The Compass 15 head is a middle weight fluid head with a 75mm bowl for levelling. The drag for the pan and tilt is varied using click stop rings, each with 6 settings from zero to 5. The drag range is very good with position 5 giving considerable drag, something useful when you working with a long lens or trying to do very slow pans. For counterbalance there is another click stop ring, this time with 4 different counterbalance settings. The difference between the minimum and maximum counterbalance settings isn’t huge, but adequate provided you camera is within the heads payload range.
My first major project for this tripod was a bit of a baptism by fire. Every year I spend around 6 to 8 weeks shooting severe storms and tornadoes in the USA for stock footage. These shoots are always tough. You have to be extremely mobile. As I’m based in the UK, first of all there is the initial flights across the Atlantic to the USA. Once in the US I will typically drive between 400 to 600 miles a on an active storm day. In a month I’ll clock up around 10,000 miles. I don’t have an assistant on these shoots so have to do all the kit lugging myself. As well as the camera kit there is also 20kg of additional equipment needed to get real time weather data via satellite, two way radios, laptops, hard hats and safety gear. So anything I can do to save weight and bulk else where is welcome and the Solo tripod scores highly for portability.
Filming a tornado is challenging. Very often the only way to get a good view of a tornado is by being in it’s path. Lots of rain and hail falls behind a tornado obscuring it from view and a strong, sometimes deadly wind called the RFD occurs around the back of a tornado, so, you need to be in front of it. A tornado can travel across the ground at speeds of up to 70mph, so if your 2 miles from a fast moving tornado you have only got about 90 seconds to get out of the car, set up your tripod, get a couple of shots, jump back in the car and drive out of it’s way. For this the Miller Solo was fantastic. With no spreader to getting in the way but the leg spread limited by the adjustable stops I found it a very fast tripod to deploy and pack away.
At the same time it was also very stable. It is not as stable as a bigger, heavier tripod but still remarkably solid given it’s light weight. I’ve used bigger tripods in the past and it really helps having that extra bulk when shooting in the often strong winds that surround the storms I shoot. But because these took longer to deploy I wasn’t always able to use them, reverting to handheld when time was short. The Solo’s portability meant I was able to use it much often, so although some shots taken in high winds do suffer from a bit of wobble and buffeting, the more frequent tripod use means that I cam away with a lot more steady and stable shots from this assignment than I would have with a heavier conventional tripod. I guess really for me I will have to consider taking two tripods if I can. Something substantial and heavy for use when the wind is really strong and the Solo for everything else.

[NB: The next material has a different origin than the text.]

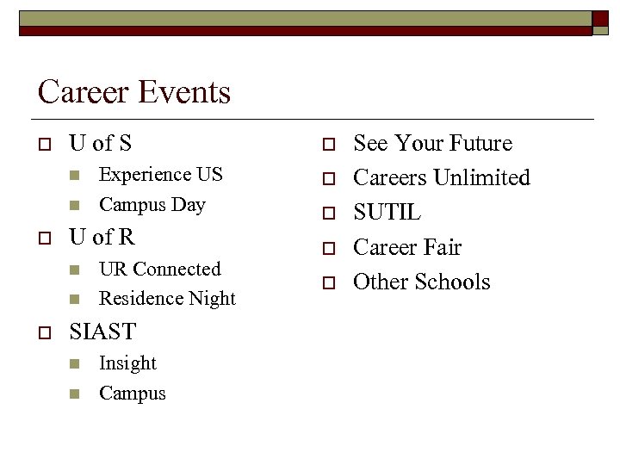Select the "UR Connected" sub-item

Talking of everything else” what about shots done when things are not so frantic? Well a big part of the storm shoot is to document the whole life cycle of the storms. This means shooting a lot of panoramas and landscapes, often with very slow pans. One of the things that really took me by surprise with the Compass 15 head was the smoothness of the pan and tilt drag. This really is one of the best tripod heads that I have ever owned. The pan and tilt drag really is silky smooth and there is no perceptible backlash. It really is a delight to use. It’s so good that I think I’m going to have to take a close look at some of Millers larger tripods for when I want a heavy weight option. Smooth, slow pans were easy to achieve, even at longer focal lengths. One small criticism of the tripod kit is that the single tube Solo legs twist a little more than most traditional double tube tripod legs, but then that’s the price you pay for going light weight.
So overall I thing this combination of Compass 15 head with Miller Solo legs is fantastic. I’ve used a lot of tripods over the years, and this one stands out from the crowd. But, as I said at the start there is no such thing as a tripod that works for every application. I would not recommend the Solo legs for long lens work, they just don’t quite have the stability that can be obtained with a larger set of legs. That said, for portability and great performance in most everyday applications the Miller Solo and Compass 15 is a delight and I highly recommend it.
For information on the Miller Solo System click here.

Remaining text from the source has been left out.